Btrfs at Facebook
Every Facebook service, Bacik began, runs within a container; among other things, that makes it easy to migrate services between machines (or even between data centers). Facebook has a huge number of machines, so it is impossible to manage them in any sort of unique way; the company wants all of these machines to be as consistent as possible. It should be possible to move any service to any machine at any time. The company will, on occasion, bring down entire data centers to test how well its disaster-recovery mechanisms work.
Faster testing and more
All of these containerized services are using Btrfs for their root filesystem. The initial use case within Facebook, though, was for the build servers. The company has a lot of code, implementing the web pages, mobile apps, test suites, and the infrastructure to support all of that.
The Facebook workflow dictates that nobody commits code directly to a repository. Instead, there is a whole testing routine that is run on each change first. The build system will clone the company repository, apply the patch, build the system, and run the tests; once that is done, the whole thing is cleaned up in preparation for the next patch to test. That cleanup phase, as it turns out, is relatively slow, averaging two or three minutes to delete large directory trees full of code. Some tests can take ten minutes to clean up, during which that machine is unavailable to run the next test.

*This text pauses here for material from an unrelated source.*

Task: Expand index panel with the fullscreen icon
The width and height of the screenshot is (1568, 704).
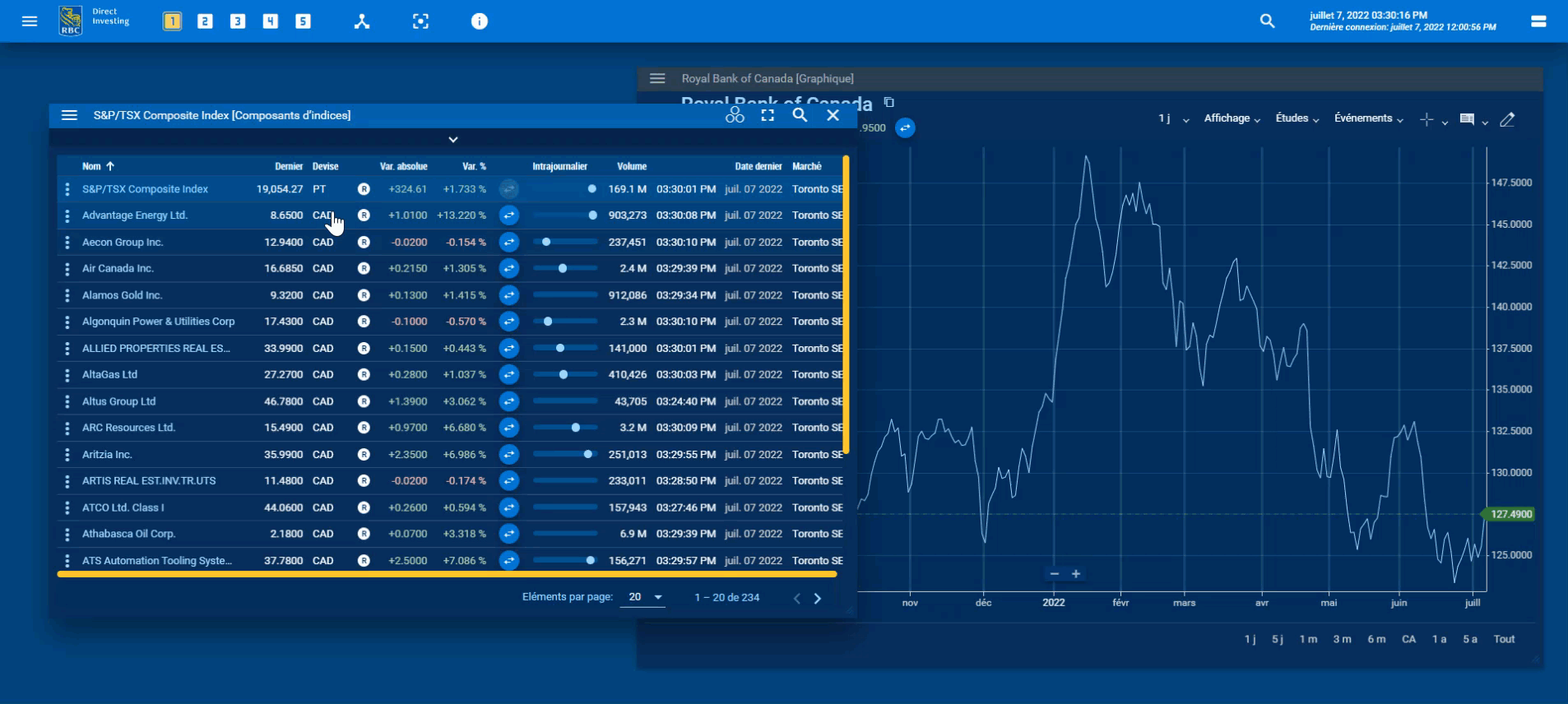Action: 768,116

The end result was that developers were finding that it would take hours to get individual changes through the process. So the infrastructure team decided to try using Btrfs. Rather than creating a clone of the repository, the test system just makes a snapshot, which is a nearly instantaneous operation. After the tests are run, the snapshot is deleted, which also appears to be instantaneous from a user-space point of view. There is, of course, a worker thread actually cleaning up the snapshot in the background, but cleaning up a snapshot is a lot faster than removing directories from an ordinary filesystem. This change saves a lot of time in the build system and reduced the capacity requirement — the number of machines needed to do builds and testing — by one-third.
After that experiment worked out so well, the infrastructure team switched
fully to Btrfs; the entire build system now uses it. It turns out that
there was another strong reason to switch to Btrfs: its support for on-disk
compression. The point here is not just saving storage space, but also
extending its lifetime. Facebook spends a lot of money on flash storage —
evidently inexpensive, low-quality flash storage at that. The company
would like this storage to last as long as possible, which
implies minimizing the number of write cycles performed. Source code tends
to compress well, so compression reduces the number of blocks written
considerably, slowing the process of wearing out the storage devices.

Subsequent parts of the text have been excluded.